In terms of tillering, I wouldn't try anything to encourage it unless you have a problem (not enough plants because of pest attack or poor tillering due to P deficiency). Try to get the plant numbers right and it will tiller to the level that it needs to. If you have low P then your tillering will be severely impacted.
I wouldn't want any more than 3 tillers per plant as the plant cant properly support more than 3 or 4.
CCC during tillering will increase tiller numbers but it will not increase yield.
A firm (not compacted) and fine seed bed is important. The firmness underneath is important to get the roots in close contact with the soil (less deficiencies from the likes of Manganese). If you are deeply cultivating the soil, then pressing or rolling it before planting can be very advantageous. Rolling after planting will only serve to press down stones and give less cover for pests. Rolling after planting will do very little firming at root depth.
Type of roller to use
after planting? A Cambridge roller before crop emergence is my preferred option. I don't like rolling emerged barley but have done it - make sure the rings aren't too new and sharp.
We actually grow some of the same varieties here - Westminster was grown in the UK, A bit weak strawed for southern Ireland. I see that Planet is now being grown in Aus and NZ.

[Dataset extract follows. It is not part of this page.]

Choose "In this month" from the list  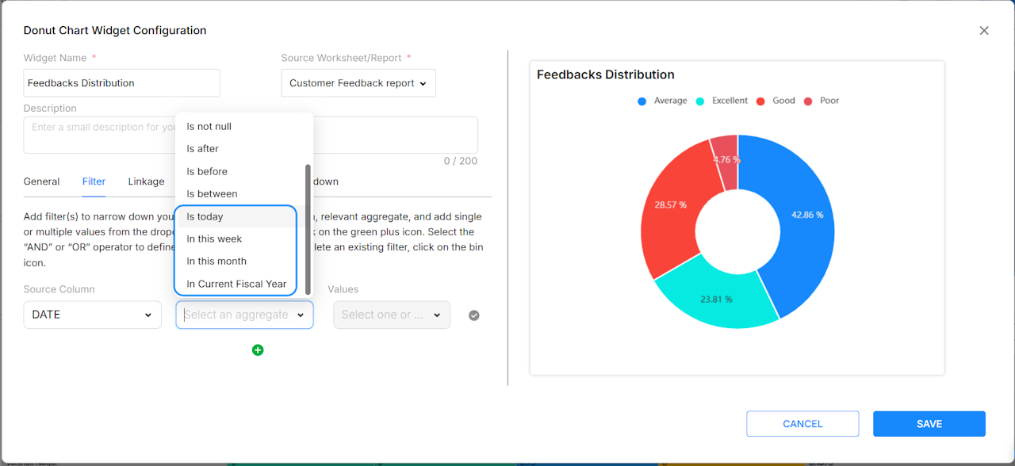(216, 262)
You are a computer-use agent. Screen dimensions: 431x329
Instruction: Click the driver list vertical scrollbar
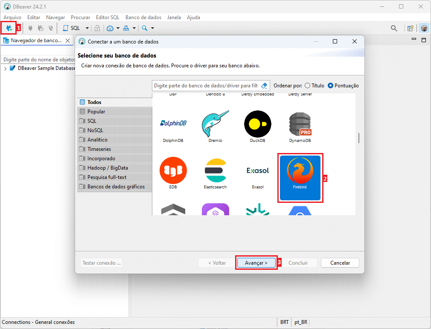point(359,138)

I never bother counting grains on barley ears - the reason being two - fold 1. the grain number will depend on the ear population, a thinner crop will have more grains as it
tries to compensate for lack of ears & 2. there is nothing I can do about the number of grains per ear.

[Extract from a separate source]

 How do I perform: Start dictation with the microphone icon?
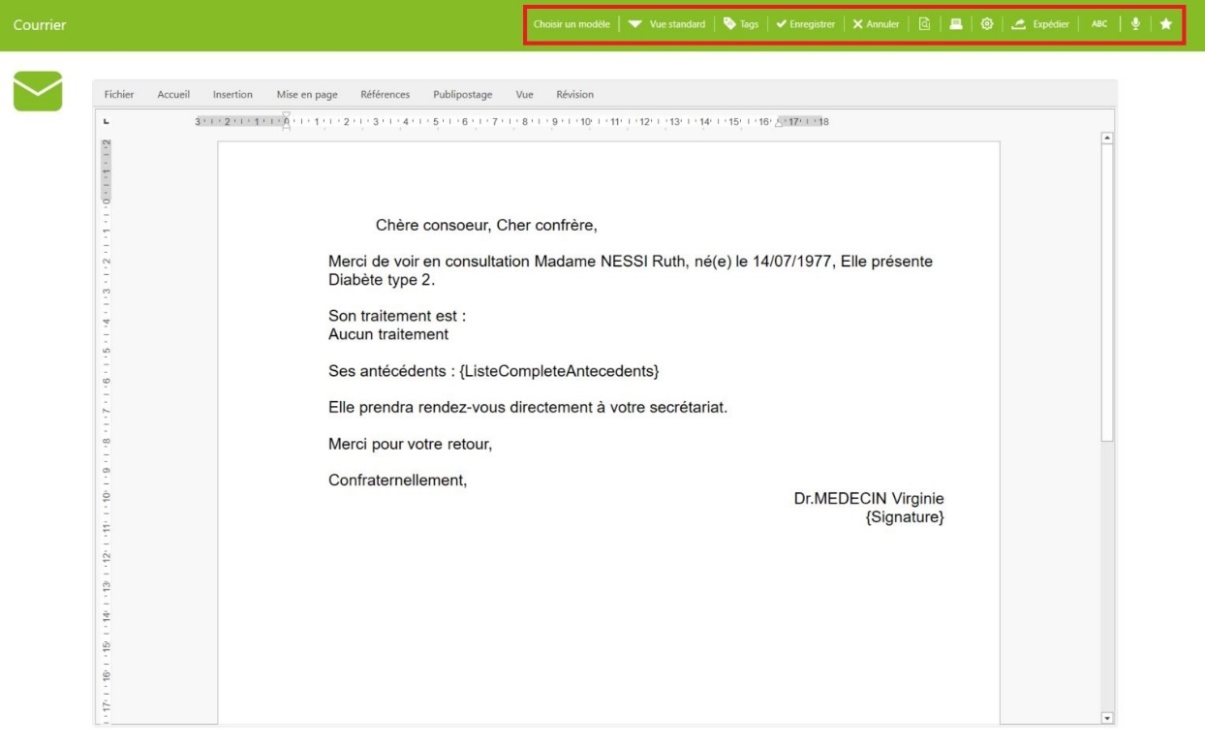tap(1135, 24)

Teagasc is our state run Agri Research body here. They published the Spring Barley Guide a few years ago - definitely worth a read:
https://www.teagasc.ie/media/website/publications/2015/The-Spring-Barley-Guide.pdf
Hi all, i am at my second shot of growing spring barley here in Australia. I am located in 800-1000mm rainfall coastal area in south west Victoria.
My first crop went 5 t/ha, sown real late, rough as guts...not to bad given its growing scenario.
This year ive got serious, sown with cross slot on 150mm rows, 160kg DAP down the spout, 250kg of Westminster seed. Sown nov 1st which is like your May 1st.
Was aiming 350 plants sqm, got it in places, establishment was pretty good.
Got 120kg urea on before a rain at 5 leaf.
I am aiming for 1000 heads sqm, pretty hard getting that, ive got heads just poking through now in places, ill go close to the 1000 count in areas, some prob be about 700.
Crop here grows pretty quick, my crop os in week 7 and heads popping out in places, have some stuff still late tillering.
So i have some questions i need help with if anyone is kind enough.
1. Sowing width, id like to go down to 125mm, whats common in ireland to get 3.5 tonne and north yield?
2. Tillering, timing rain and urea not easy here, i do use liquid N with lots of water when possible and aim at going through the leaf.
3. Rolling for tillering and ln defeciency, at what stage and what type of roller?
4. I have applied 85 units of N plus its growing on balansa clover crop that was cut for silage, crop was sown 4 days later.
5. How many grains tall is the typical irish barley 2 row breed?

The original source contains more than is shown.